Charles, descendente de japoneses, foi parar no judô quase por obrigação genética, não por genuína vontade. Começou aos 3 anos a trocar de faixa, mas preferia outro esporte. “Todo sábado tinha campeonato de judô, eu era obrigado a ir e não podia jogar futebol”, lembra. A regra era do avô.
Disciplinado, ele impunha aos netos a concentração e o respeito típicos das lutas orientais. “Meu avô me inspira ainda hoje”, diz Charles. “Ele lutava caratê. Nas minhas competições, esteve sempre presente.” Quando os campeonatos ficaram mais expressivos e as viagens mais frequentes, Charles resolveu abraçar o judô definitivamente. Não parou de crescer, incentivado pelos bons resultados da modalidade (o judô brasileiro tem dezenove medalhas olímpicas, ante dezessete da vela; o atletismo tem catorze e a natação, treze).

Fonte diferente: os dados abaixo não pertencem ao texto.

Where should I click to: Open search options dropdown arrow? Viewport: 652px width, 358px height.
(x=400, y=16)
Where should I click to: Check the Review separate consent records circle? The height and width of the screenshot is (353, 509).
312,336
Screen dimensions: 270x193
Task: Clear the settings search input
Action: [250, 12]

Recomenda-se seguir Charles desde o início dos combates, sem piscar os olhos. Ele tem um estilo agressivo e gosta de terminar as lutas o mais rapidamente possível, com ippons espetaculares. “Entro para definir logo, é meu jeito”, diz.

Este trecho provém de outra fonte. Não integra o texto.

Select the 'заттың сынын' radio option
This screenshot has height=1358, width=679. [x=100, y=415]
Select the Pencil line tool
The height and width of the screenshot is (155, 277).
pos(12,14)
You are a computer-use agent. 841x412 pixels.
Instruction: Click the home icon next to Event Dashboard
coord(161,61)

O.k., dirão que é conto da carochinha, conversa para boi dormir, fábula, lorota. Mas não é. O arqueiro carioca Marcus Vinícius D’Almeida (cujo sobrenome com apóstrofo lhe confere ar nobre), o mais bem-sucedido atleta brasileiro na modalidade, foi criado num castelo. Ou, a bem da verdade, numa casa que imita o estilo arquitetônico de uma construção medieval. Quem explica é a mãe de Marcus, Denise: “O castelo foi uma brincadeira que fizemos com as crianças quando ainda eram pequenas. A Isabella, irmã do Marcus, era a princesinha, e ele, nosso príncipe”. Começar a manipular arcos e flechas foi etapa posterior, associada ao lugar onde moravam, em Maricá, a 61 quilômetros do Rio de Janeiro.
Ali fica a sede da Confederação Brasileira de Tiro com Arco, e a vizinhança fez Marcus se interessar pelo esporte. Em 2014, ele brilhou. Com 16 anos, classificou-se para a final da Copa do Mundo. Foi o atleta mais jovem da história a realizar tal feito. Conquistou o segundo lugar. Nos Jogos Olímpicos da Juventude, também alcançou uma inédita prata para o Brasil.

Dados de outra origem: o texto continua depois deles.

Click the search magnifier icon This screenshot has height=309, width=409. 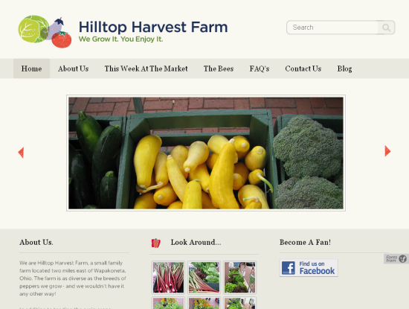(386, 28)
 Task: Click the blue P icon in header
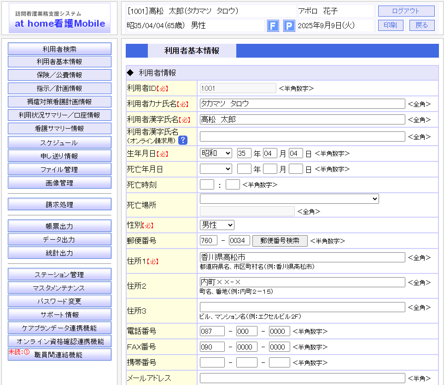click(289, 26)
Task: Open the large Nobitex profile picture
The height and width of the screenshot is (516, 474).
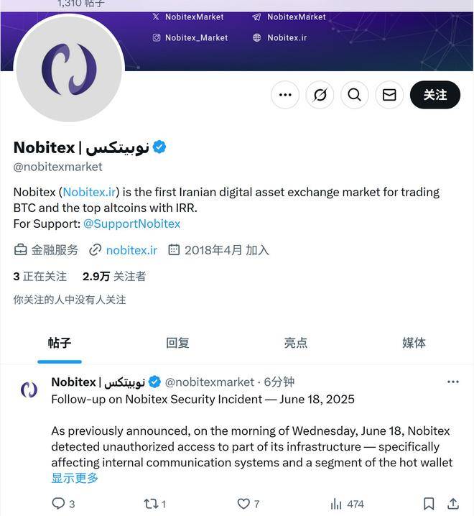Action: pos(69,69)
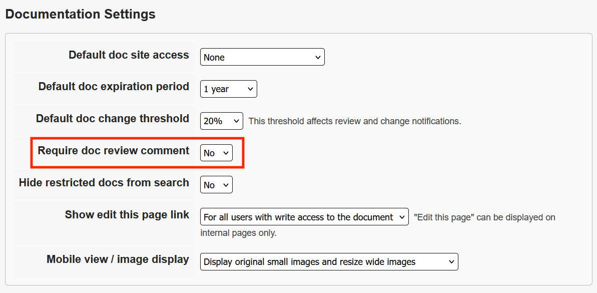Click the 'Require doc review comment' label
The height and width of the screenshot is (293, 597).
pos(114,151)
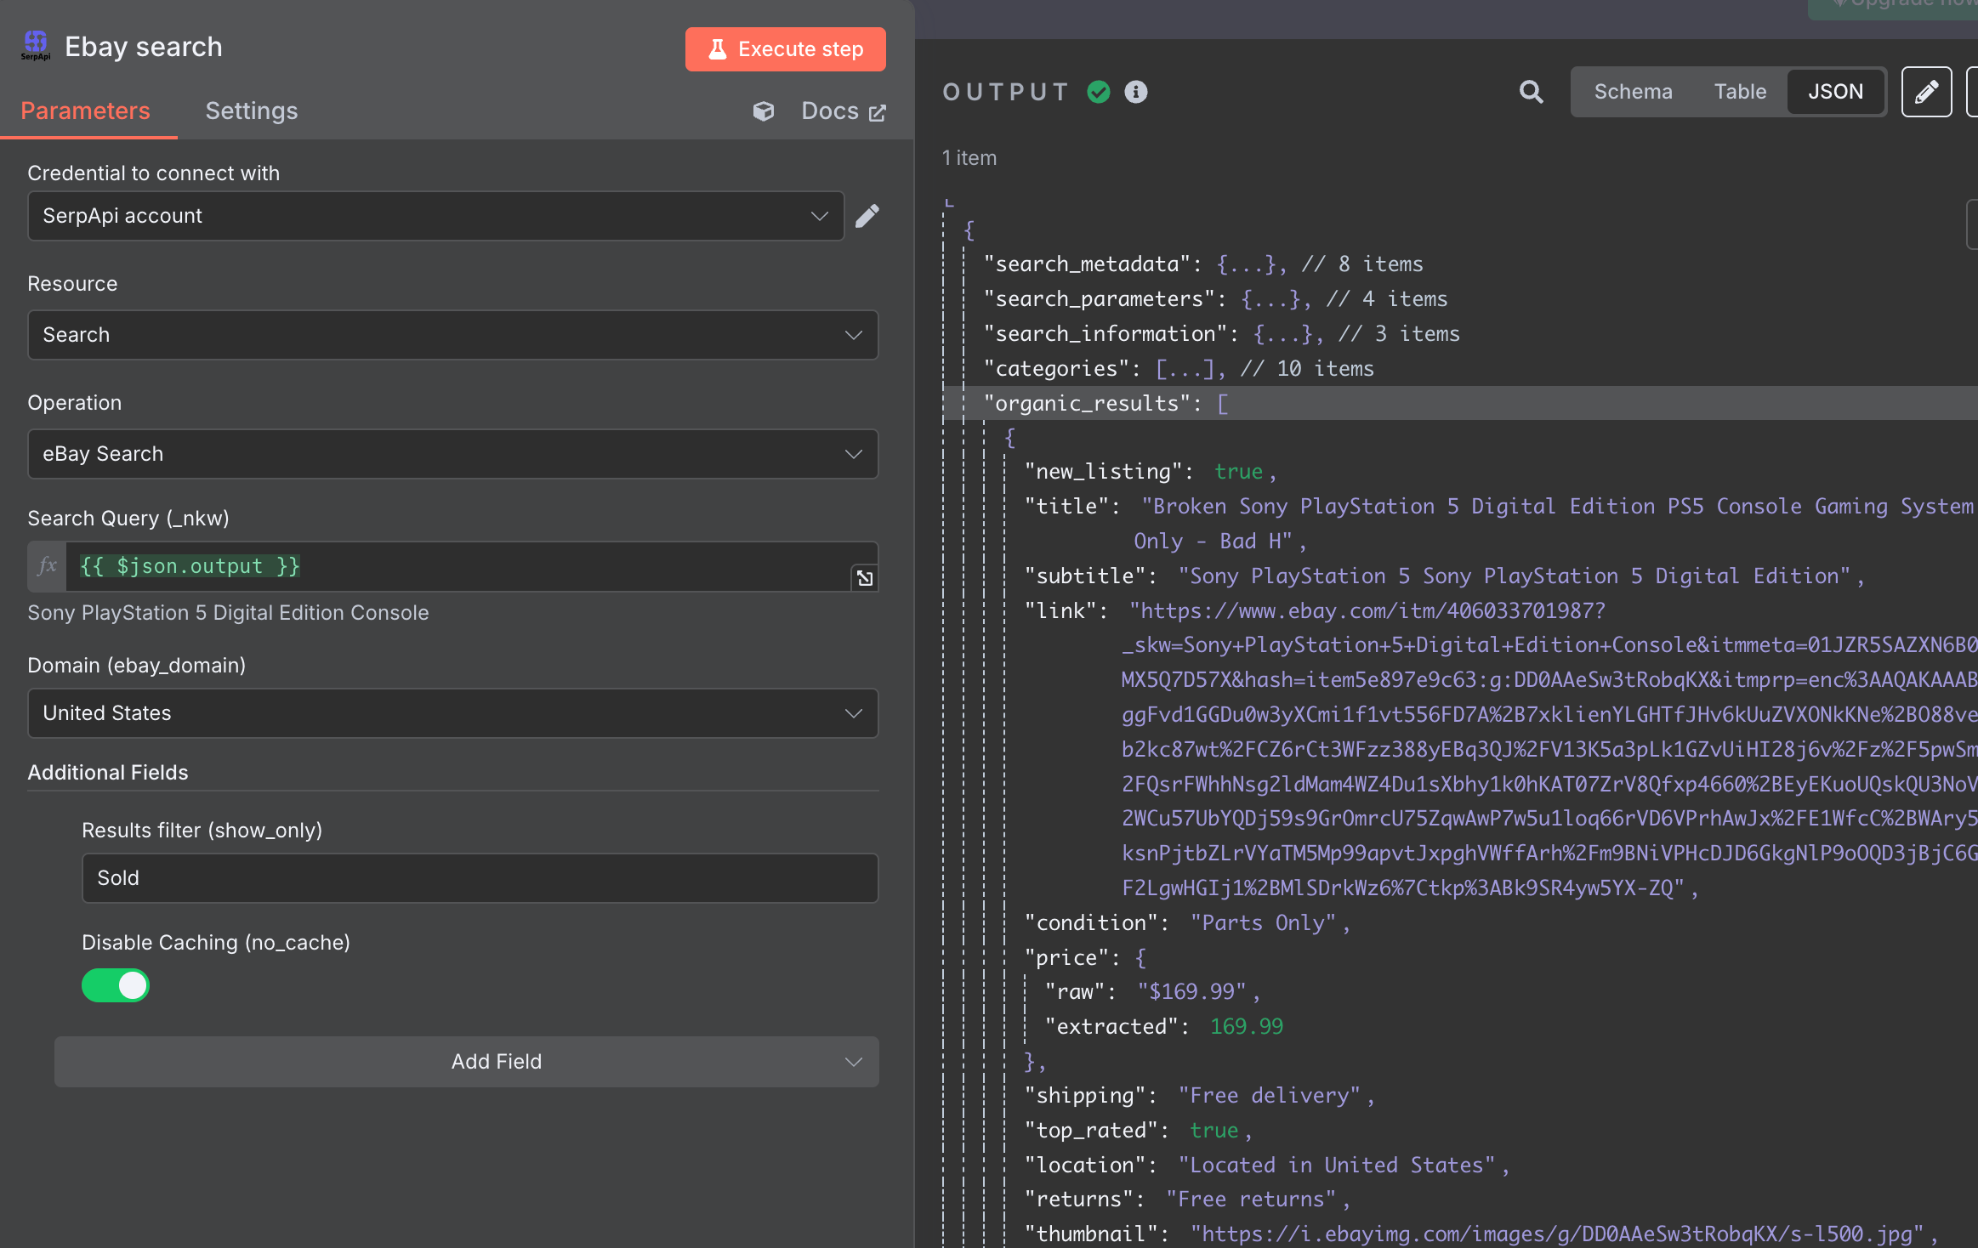Image resolution: width=1978 pixels, height=1248 pixels.
Task: Switch output view to Schema
Action: coord(1633,92)
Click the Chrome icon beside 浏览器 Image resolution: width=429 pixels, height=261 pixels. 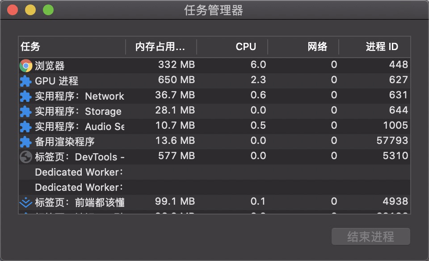point(26,66)
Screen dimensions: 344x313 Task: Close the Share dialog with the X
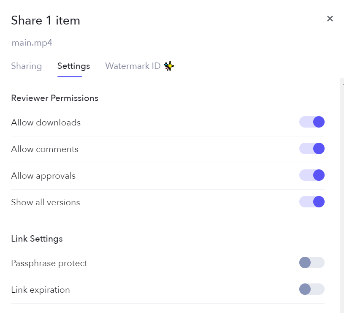(x=330, y=19)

O ano de 2015 começou bem. Marcus foi eleito, em fevereiro, o segundo melhor arqueiro do mundo pela federação internacional. Depois decaiu, e não tem tido bons resultados. Um profissional do COB foi designado para acompanhá-lo, porque não é possível que um fenômeno como ele se perca. Instado a definir sua atividade, o arqueiro resume: “É um esporte que exige sangue-frio”. E esse é o trunfo do menino-prodígio que, quando entra em campo, esquece o que ficou de fora: “Sou eu e o alvo, nada mais”. E, lá no castelinho de Maricá, o pano usado no alvo agora faz o papel de cortina colorida na janela do quarto de dormir do Robin Hood brasileiro.
Quem vê a intimidade da ponteira Gabi Guimarães com a bola azul e amarela pensa que ela nasceu dando cortadas. Mas o esporte foi paixão tardia. Antes, a mineira havia tentado a sorte no tênis, futebol e handebol. “Meus pais não colocavam muita fé, porque eu estava sempre migrando de uma modalidade para o outra.” Mas nem quando a relação com vôlei vingou a mãe da jogadora teve sossego. Gabi e o irmão costumavam transformar a sala em quadra, o que significa que, não raro, alguns cristais e lustres de casa amanheciam em pedaços.
Hoje, pode-se dizer que qualquer prejuízo veio por uma boa causa. Logo na estreia como profissional, aos 18 anos, Gabi conquistou o título da Superliga. Na primeira convocação para a seleção, aos 19, faturou o Grand Prix disputado no Japão. Amadurecida, na Superliga deste ano, além de campeã, Gabi foi a maior pontuadora da competição. Mas numa modalidade tão vencedora, ela ainda é iniciante. Nos bastidores da seleção, Gabi é tratada como caloura universitária. “Como trote, ainda tenho que carregar as roupas, puxar o carrinho e o projetor de vídeo.” Mas como boa mineira, aos poucos vai conquistando seu espaço no grupo bicampeão olímpico.